And say we want to pull out the “RecA” gene, which is a commonly targeted bacterial single-copy gene involved in DNA repair:

anvi-get-sequences-for-hmm-hits -c contigs.db --hmm-sources Campbell_et_al \
                                --gene-names RecA \
                                --get-aa-sequences \
                                --no-wrap -o RecA.faa

If we print out what’s in that file with cat:

cat RecA.faa

Copy it and paste it into NCBI’s protein BLAST here and BLAST it, we can see that the top hit is 100% identical across the entire query to B. cepacia, and all top hits are to the same species (which is a nice little sanity check). Here are just a few from the top:

We can also generate some summary statistics on our assembly, including estimated percent completion and redundancy based on the presence/absence of the single-copy marker genes we scanned for above. Here are the two steps needed to summarize our isolate-genome assembly:

  # this is adding all contigs to a group called "DEFAULT"
anvi-script-add-default-collection -p B-cep-profiled/PROFILE.db
  # and here is our summary command
anvi-summarize -c contigs.db -p B-cep-profiled/PROFILE.db \
               -C DEFAULT -o B-cepacia-assembly-summary/

A lot was generated with that, now found in our new directory, “B-cepacia-assembly-summary/”. If we glance at the “bins_summary.txt” file, we can see some summary statistics of our assembled genome, including the completion/redundancy estimates (column -t will keep the columns lined up for us):

column -t B-cepacia-assembly-summary/bins_summary.txt
## output from above command ##
# bins        taxon         total_length  num_contigs  N50     GC_content         percent_completion  percent_redundancy
# EVERYTHING  Burkholderia  8472061       92           194480  66.44548680306582  99.28057553956835   1.4388489208633093

Which shows us, in the second column, the majority of taxonomy calls by Centrifuge were actually for the right genus, that’s always nice. Also, based on the Campbell et al. 2013 bacterial single-copy marker genes, our assembly is estimated to be ~99.3% complete with ~1.4% redundancy. This approach doesn’t actually add up to 100% completion and 0% redundancy in many, if any, organisms, so for comparison’s sake, running the ATCC 25416 reference genome through the same pipeline gives the same results based on this single-copy gene set. Though we are still ~130 Mbps short, as we saw with the QUAST output above.

But great, things look pretty much as they should so far. We can also visually inspect our assembly, and how the reads that went into it recruit to it. In theory, if all the DNA in the assembly came from the same organisms (i.e. it’s a clean assembly), there should be pretty even coverage across the whole thing. And if there is contamination in there (something other than our target B. cepacia, it will likely have very different coverage). So let’s finally take a look with anvi-interactive.

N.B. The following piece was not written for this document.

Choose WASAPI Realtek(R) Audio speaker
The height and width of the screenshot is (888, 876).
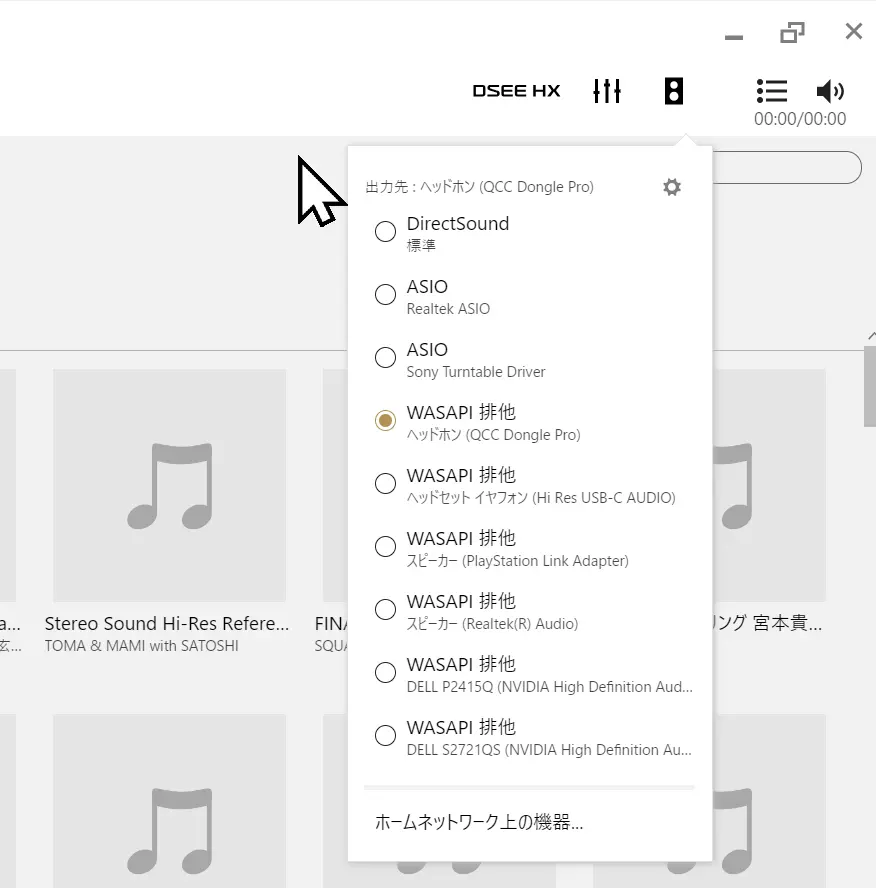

18.2.3. Visualizing with anvi-interactive

To be able to visualize our work from the server, we need to ssh in slightly different than we did earlier. So now, let’s type exit in our terminal to disconnect, press the up arrow to bring up our last login command, and modify it to look like this:

ssh -L 8080:localhost:8080 dibada@XXX.XXX.XXX.XXX

Where the -L 8080:localhost:8080 stays exactly the same as it appears above, but dibada above should be your room name, and the IP address at the end should be yours. You will also need to enter the password again.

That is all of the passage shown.